ACTIVITY =
In this exercise, print only the lines of the records below from the one with "Screen dimensions: 910x512" through the one with "Click the Demo Reviewer cell", inclusive. Pictures are not part of the copy.

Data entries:
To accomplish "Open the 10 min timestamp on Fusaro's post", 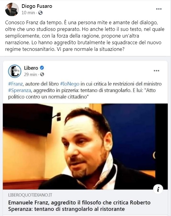I will [28, 13].
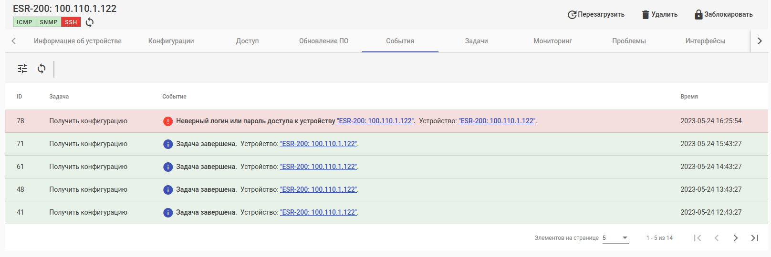Viewport: 771px width, 257px height.
Task: Click the blue info icon in row 71
Action: (168, 144)
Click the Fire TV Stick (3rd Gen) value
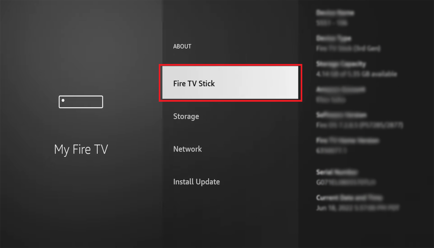 tap(348, 48)
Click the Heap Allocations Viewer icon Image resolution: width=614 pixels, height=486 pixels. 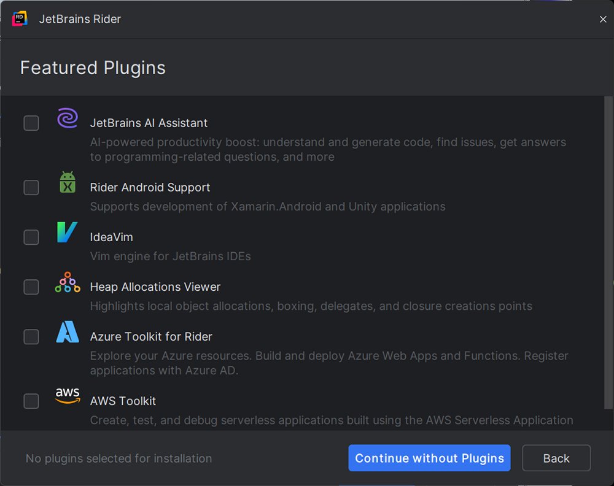[68, 282]
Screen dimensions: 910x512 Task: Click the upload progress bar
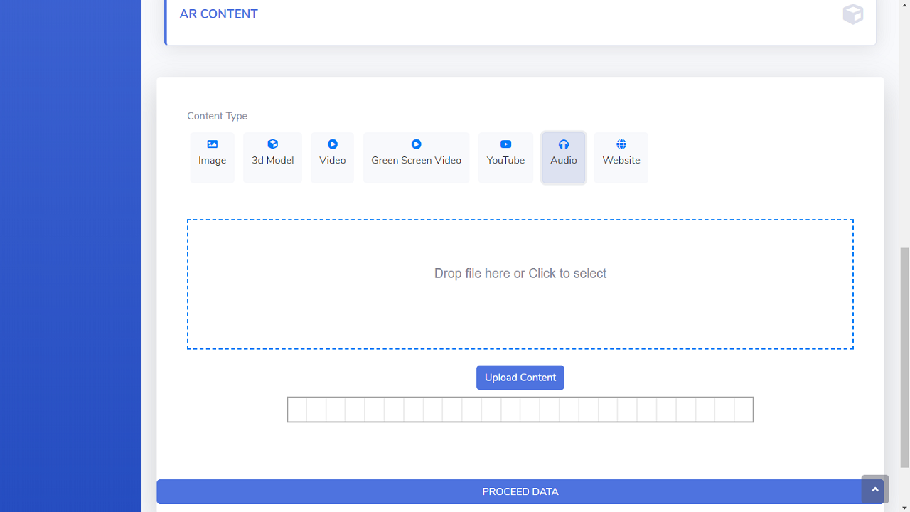click(x=520, y=410)
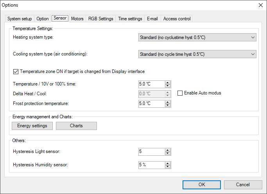Viewport: 267px width, 194px height.
Task: Uncheck Temperature zone ON if target changed
Action: click(x=16, y=71)
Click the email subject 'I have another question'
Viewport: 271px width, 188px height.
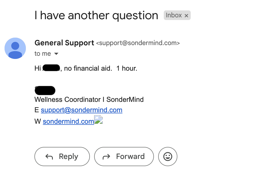pos(96,15)
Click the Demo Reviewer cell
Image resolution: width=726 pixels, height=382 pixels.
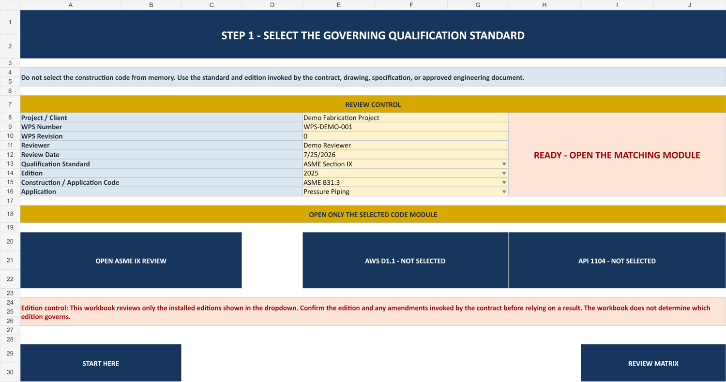click(405, 146)
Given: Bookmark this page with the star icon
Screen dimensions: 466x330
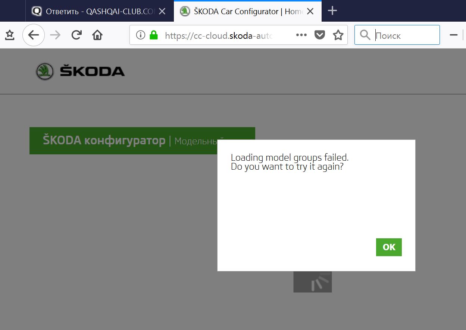Looking at the screenshot, I should 338,35.
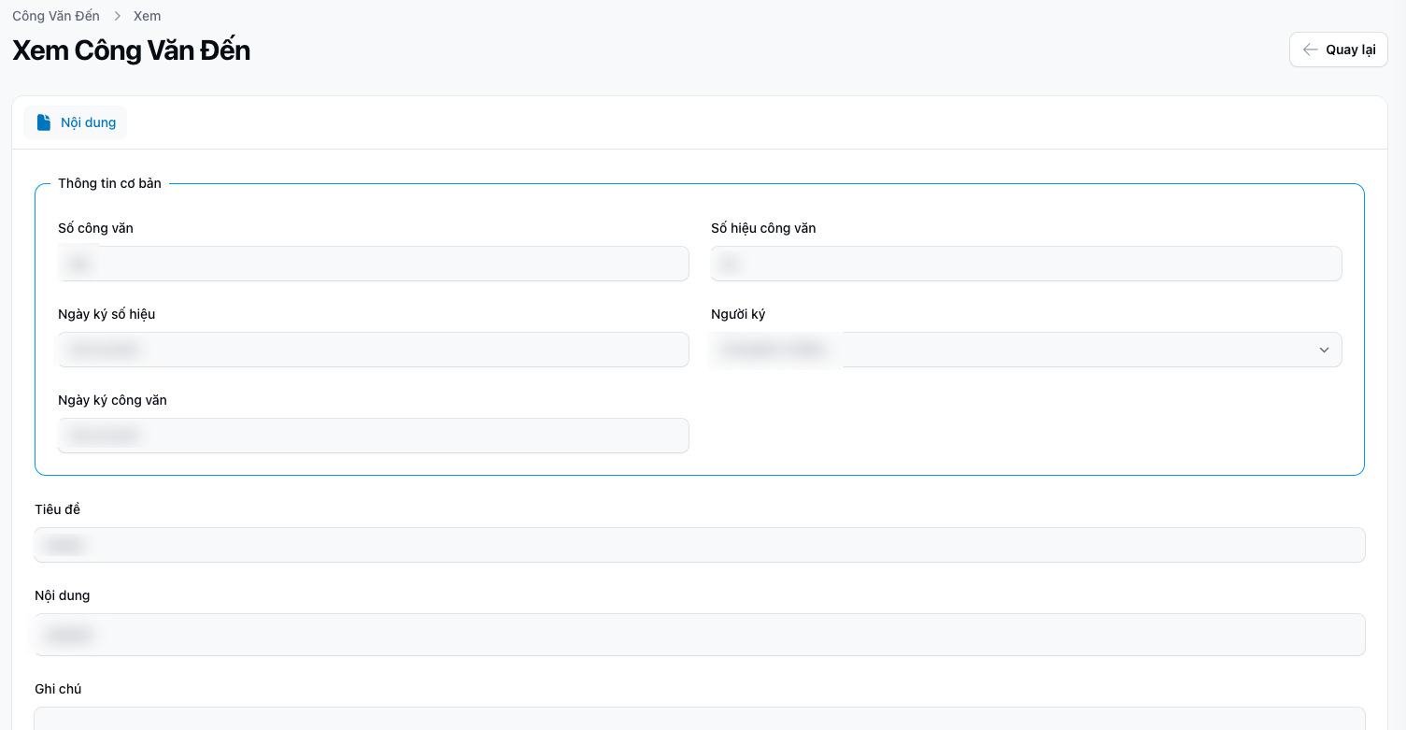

YOUR RESPONSE =
Screen dimensions: 910x512 Task: Click the upload progress bar
click(x=520, y=410)
Viewport: 267px width, 194px height.
Task: Uncheck Temperature zone ON if target changed
Action: click(x=16, y=71)
Click the email subject 'I have another question'
Viewport: 271px width, 188px height.
pos(96,15)
Click the Demo Reviewer cell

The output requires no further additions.